(Stored data entries)

━━━━━━━━━━━━━━━━━━━━━━━━━━━━━━

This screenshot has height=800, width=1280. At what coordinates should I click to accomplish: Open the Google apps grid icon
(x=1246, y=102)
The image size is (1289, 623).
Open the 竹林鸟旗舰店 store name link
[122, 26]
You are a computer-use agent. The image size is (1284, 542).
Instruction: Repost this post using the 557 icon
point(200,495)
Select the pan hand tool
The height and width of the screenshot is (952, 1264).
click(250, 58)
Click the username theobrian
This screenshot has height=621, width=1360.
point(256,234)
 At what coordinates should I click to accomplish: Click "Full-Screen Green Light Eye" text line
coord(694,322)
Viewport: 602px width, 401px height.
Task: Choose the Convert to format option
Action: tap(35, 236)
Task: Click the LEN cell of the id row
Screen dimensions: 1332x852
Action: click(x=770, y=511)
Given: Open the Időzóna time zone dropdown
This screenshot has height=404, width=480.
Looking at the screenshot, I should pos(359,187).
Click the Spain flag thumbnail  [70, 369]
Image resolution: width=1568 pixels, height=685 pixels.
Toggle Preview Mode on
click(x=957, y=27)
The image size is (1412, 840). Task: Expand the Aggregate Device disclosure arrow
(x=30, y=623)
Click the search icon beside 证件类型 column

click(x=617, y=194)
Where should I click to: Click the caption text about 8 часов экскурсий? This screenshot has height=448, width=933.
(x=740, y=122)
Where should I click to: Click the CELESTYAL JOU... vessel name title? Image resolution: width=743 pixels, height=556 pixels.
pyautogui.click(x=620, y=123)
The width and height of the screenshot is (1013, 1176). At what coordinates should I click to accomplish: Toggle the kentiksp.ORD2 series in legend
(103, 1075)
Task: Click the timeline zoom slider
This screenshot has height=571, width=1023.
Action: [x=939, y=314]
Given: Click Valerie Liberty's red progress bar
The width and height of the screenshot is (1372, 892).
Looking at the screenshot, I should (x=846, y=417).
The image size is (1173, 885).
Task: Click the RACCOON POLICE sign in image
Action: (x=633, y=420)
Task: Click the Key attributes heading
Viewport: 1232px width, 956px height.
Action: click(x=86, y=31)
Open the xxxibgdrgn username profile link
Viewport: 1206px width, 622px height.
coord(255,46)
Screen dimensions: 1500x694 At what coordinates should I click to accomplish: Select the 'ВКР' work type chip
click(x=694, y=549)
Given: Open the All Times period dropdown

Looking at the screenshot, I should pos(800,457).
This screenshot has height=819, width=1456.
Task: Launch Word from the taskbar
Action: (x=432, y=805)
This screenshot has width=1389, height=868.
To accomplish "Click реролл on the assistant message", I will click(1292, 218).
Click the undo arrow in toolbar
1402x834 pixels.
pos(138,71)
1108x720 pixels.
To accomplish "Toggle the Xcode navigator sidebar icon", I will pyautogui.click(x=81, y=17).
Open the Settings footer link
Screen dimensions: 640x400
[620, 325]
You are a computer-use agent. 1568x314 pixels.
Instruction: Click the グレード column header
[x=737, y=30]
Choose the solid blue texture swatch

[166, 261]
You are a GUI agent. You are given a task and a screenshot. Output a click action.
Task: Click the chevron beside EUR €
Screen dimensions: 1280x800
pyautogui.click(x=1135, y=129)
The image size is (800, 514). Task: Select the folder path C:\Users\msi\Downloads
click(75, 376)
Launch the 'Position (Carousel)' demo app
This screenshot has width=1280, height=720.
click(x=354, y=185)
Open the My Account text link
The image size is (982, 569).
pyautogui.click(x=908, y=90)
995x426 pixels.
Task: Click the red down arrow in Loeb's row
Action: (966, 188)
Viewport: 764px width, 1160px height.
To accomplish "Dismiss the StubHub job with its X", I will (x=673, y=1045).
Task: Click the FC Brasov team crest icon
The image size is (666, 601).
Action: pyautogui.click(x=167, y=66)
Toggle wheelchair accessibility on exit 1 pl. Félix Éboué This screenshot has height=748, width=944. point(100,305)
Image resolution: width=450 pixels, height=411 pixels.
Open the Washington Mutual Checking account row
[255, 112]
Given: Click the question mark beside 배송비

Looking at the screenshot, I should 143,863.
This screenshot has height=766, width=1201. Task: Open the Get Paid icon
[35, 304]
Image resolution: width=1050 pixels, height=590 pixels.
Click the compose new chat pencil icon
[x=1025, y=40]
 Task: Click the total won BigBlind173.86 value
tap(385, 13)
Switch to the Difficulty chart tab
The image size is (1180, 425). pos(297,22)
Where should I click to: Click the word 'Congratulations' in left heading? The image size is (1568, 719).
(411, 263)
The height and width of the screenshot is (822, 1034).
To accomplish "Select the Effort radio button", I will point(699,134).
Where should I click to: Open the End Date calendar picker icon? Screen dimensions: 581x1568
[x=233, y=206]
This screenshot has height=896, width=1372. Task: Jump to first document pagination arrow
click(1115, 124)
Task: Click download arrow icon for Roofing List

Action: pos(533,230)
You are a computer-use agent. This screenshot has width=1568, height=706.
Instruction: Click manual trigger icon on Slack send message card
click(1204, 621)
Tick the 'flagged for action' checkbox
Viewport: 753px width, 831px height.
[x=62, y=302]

━━━━━━━━━━━━━━━━━━━━━━━━━━━━━━

◆ **Assignment**: Nothing but the lines from the one containing "Where should I click to: Open" through the last line of the data above should be given again, each exactly as it stands.

◆ **Response area**:
Where should I click to: Open the End Date calendar picker icon? Screen dimensions: 581x1568
[x=233, y=206]
This screenshot has height=896, width=1372. Task: Jump to first document pagination arrow
click(1115, 124)
Task: Click download arrow icon for Roofing List

Action: pos(533,230)
You are a computer-use agent. This screenshot has width=1568, height=706.
Instruction: Click manual trigger icon on Slack send message card
click(1204, 621)
Tick the 'flagged for action' checkbox
Viewport: 753px width, 831px height.
[x=62, y=302]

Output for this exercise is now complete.